Qdrant supports semantic similarity search with metadata filtering. This allows searches such as:

Find church records mentioning a person.
Search only meeting minutes.
Find documents from a specific year.
Retrieve documents related to a topic.

12. RAG / LLM Search

Purpose

The final stage enables natural language question answering over the processed archive.

Workflow

User question
      │
      ▼
Query embedding
      │
      ▼
Qdrant retrieval
      │
      ▼
Top matching chunks
      │
      ▼
LLM answer generation
      │
      ▼
Answer with citations

Output

Answer
Relevant source chunks
Document citations
Page references
Confidence / review indicators

Reason

The LLM should answer using retrieved archival context rather than unsupported general knowledge. Source references allow answers to be traced back to the original scanned documents.


Final Outputs

The complete workflow produces:

Canonical JSON files
Markdown files
Plain text files
OCR quality reports
Document classification results
Extracted metadata
Semantic chunks
Qdrant vector collections
RAG answers with citations
Review queue for low-quality pages

Initial Prototype Scope

The first prototype will focus on validating the workflow using a representative sample of archive documents.

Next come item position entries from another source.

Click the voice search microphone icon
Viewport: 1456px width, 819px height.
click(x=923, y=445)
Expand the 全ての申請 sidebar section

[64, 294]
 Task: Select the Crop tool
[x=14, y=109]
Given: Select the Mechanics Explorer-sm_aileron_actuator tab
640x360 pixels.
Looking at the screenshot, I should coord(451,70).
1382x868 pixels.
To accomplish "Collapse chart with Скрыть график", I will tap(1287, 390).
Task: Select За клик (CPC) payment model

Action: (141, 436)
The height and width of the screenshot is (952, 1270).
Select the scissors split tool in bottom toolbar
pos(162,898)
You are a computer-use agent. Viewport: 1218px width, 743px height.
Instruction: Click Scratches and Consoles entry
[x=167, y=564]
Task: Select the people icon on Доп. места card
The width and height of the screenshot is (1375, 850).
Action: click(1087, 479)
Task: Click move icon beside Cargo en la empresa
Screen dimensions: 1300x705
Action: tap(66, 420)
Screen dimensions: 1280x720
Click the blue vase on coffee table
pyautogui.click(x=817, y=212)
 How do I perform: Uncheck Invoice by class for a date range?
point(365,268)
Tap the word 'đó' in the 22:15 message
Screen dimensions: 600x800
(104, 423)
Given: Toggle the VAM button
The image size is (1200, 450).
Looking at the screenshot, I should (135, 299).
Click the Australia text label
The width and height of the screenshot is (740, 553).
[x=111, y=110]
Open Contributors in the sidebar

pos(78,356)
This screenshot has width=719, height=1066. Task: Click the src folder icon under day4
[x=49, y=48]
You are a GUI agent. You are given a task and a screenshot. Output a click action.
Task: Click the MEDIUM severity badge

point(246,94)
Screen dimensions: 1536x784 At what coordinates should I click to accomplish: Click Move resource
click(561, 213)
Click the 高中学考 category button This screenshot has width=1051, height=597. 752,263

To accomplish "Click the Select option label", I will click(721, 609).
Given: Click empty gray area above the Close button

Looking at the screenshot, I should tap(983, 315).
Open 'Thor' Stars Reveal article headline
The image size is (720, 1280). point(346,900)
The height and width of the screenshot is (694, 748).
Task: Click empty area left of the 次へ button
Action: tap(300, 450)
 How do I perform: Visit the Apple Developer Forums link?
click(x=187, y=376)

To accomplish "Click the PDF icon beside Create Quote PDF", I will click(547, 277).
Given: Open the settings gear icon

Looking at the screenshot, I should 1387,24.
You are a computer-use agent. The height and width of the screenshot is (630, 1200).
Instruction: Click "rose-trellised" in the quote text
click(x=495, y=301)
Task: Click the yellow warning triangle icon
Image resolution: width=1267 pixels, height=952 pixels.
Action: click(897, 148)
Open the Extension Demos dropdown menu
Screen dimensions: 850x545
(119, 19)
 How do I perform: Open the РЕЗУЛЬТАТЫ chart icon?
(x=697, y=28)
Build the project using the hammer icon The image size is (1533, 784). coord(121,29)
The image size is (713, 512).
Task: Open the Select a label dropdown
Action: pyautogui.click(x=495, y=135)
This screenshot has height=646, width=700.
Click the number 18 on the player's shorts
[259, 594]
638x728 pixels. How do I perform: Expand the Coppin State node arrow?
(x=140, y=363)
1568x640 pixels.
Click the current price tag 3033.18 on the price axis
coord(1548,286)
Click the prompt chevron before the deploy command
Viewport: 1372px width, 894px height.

The prototype will include:

OCR engine comparison
Canonical JSON generation
Basic image quality scoring
Basic document classification
Semantic chunking
Qdrant ingestion
Simple RAG query interface
Source citations
Review flags for poor OCR

Advanced features such as full document routing, perfect handwriting recognition, large-scale automation, and knowledge graph construction will remain future extensions after the workflow is validated.